The notebook interface will appear in a new browser window or tab.
Navigate to src/analytics.ipynb and run some queries.
Have Fun!

Delete Resources

Please make sure to run the script below once the process is completed.

cd src/
python -m delete_resources.py # Entry point to kick-off a series of processes to delete resources resources on AWS and connections on Airflow.

Step 5: Complete Project Write Up

I think most has already been said. Now that this dataset is available on AWS Redshift, Data Scientists and Data Analysts can take over and create AI models and dashboards. New data can be processed as it arrives, Airflow can be used to track and visualize the progress.

Due to uncertainty about the data update frequency, The pipeline will be executed on demand, which makes sense as long as new data is published. The user can easily schedule the DAG to reflect a monthly run for instance (schedule_interval='@monthly').

Addressing Other Scenarios

  1. The data was increased by 100x
  • Data Lake

    • The data lake would not require significant changes since we have a flexible schema and S3 is meant for storing big data.
  • ETL Process

    • Regarding the ETL job, it would require moving to a EMR Cluster on AWS running Apache Spark, which is optimize for Big Data Processing.
  • Orchestration

    • The Airflow container is currently running on a single container on our local machine. In a production environment, Airflow would be running on a cluster of machines likely coordinated by Kubernetes.
  1. The pipelines would be run on a daily basis by 7 am every day.

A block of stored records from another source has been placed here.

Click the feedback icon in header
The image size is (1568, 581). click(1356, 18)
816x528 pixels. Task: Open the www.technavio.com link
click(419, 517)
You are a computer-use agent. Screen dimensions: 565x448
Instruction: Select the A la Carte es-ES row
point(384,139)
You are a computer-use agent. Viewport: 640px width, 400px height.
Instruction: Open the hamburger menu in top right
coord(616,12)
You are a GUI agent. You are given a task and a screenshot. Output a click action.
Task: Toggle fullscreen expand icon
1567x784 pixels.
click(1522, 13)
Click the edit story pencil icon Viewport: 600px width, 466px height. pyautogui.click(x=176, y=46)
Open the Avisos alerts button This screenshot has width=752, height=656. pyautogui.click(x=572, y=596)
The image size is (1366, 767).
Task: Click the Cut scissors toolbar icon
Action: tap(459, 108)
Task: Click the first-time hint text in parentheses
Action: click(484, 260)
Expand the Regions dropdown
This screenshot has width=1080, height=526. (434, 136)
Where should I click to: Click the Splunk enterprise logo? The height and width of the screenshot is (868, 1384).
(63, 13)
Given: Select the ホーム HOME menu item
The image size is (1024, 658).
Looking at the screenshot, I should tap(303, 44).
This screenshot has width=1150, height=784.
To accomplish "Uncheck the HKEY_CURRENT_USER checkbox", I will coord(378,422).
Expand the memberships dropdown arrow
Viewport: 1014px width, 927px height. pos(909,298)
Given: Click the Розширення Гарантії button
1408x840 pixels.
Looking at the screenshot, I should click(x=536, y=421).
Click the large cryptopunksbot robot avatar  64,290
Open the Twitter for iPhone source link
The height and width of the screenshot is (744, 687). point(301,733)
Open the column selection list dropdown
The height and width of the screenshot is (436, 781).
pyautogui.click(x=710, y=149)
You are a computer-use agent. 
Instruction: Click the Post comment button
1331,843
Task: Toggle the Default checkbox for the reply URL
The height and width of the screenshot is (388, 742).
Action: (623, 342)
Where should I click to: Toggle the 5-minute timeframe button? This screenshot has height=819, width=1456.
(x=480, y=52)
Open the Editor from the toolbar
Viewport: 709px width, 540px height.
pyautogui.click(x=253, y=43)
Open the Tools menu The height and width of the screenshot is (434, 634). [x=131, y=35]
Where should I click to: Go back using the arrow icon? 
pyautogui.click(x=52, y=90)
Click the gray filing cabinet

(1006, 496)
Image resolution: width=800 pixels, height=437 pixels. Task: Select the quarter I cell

    • We can schedule our Airflow pipelines so that they follow this pattern.
    • Airflow will store useful statistics regarding job status and we can easily spot faults in the pipeline.
  2. The database needed to be accessed by 100+ people.

    • The more people accessing the database the more CPU resources you need to get a fast experience. By using a distributed database you can improve your replications and partitioning to get faster query results for each user. If the load is getting to high it would make sense to scale the database horizontally by adding more nodes to bring down the load for each individual node.